Star-Investor George Soros Chinas Präsident ist ein Kontrollfreak

Exklusiv

George Soros sieht die wirtschaftliche Entwicklung in China kritisch - und mahnt an, dass das Land die Devisenreserven nicht so schnell verbrennen sollte. Eine Exklusivmeldung.

Star-Investor George Soros Quelle: REUTERS

George Soros, Gründer des legendären Quantum Funds, äußert scharfe Kritik an Chinas Präsident Xi Jinping: „Er ist ein starker Führer, aber hat eine große Schwäche: Xi Jinping ist ein Kontrollfreak. Doch marktwirtschaftliche Reformen klappen nicht ohne politische Zugeständnisse. Xi Jinping kann etwa noch so viele Antikorruptionskampagnen ausrufen – ohne unabhängige Medien sind sie zum Scheitern verurteilt. Und diesen Schritt scheint er bislang nicht machen zu wollen.

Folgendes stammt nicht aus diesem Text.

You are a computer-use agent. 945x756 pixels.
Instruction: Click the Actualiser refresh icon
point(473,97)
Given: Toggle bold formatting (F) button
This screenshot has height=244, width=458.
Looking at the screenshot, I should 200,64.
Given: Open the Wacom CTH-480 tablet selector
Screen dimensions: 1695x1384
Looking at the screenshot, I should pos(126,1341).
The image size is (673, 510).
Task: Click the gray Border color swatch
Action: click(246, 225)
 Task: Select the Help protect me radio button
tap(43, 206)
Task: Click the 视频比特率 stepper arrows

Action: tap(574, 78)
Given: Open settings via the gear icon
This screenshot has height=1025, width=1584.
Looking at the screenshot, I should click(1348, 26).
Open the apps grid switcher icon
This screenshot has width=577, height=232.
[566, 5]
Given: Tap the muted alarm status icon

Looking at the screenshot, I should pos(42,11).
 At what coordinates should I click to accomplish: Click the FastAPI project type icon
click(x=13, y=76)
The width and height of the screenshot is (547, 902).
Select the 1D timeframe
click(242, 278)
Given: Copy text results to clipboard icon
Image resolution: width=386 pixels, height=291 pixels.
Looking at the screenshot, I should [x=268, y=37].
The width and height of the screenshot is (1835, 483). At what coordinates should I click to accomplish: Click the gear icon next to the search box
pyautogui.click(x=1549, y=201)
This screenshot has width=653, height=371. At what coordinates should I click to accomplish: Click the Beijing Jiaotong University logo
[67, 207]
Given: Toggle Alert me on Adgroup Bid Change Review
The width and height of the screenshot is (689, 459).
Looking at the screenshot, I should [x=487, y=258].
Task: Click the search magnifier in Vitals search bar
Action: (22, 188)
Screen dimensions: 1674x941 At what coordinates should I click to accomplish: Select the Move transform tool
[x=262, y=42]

In diesem Punkt ist er Russlands Präsident Putin näher.“

Die wirtschaftliche Entwicklung in China beurteilt Soros skeptisch. „Leider verbrennt China derzeit seine Devisenreserven sehr schnell“, sagte Soros im Gespräch mit der WirtschaftsWoche. „Auch das Urvertrauen der Anleger beginnt zu wanken, da die chinesische Regierung viele Fehler gemacht hat. Denken Sie nur an die hohe Verschuldung der Banken und Staatsbetriebe oder die Umweltproblematik. Das Grundvertrauen mag China noch drei Jahre schützen – aber es steht vor einer seiner größten Herausforderungen.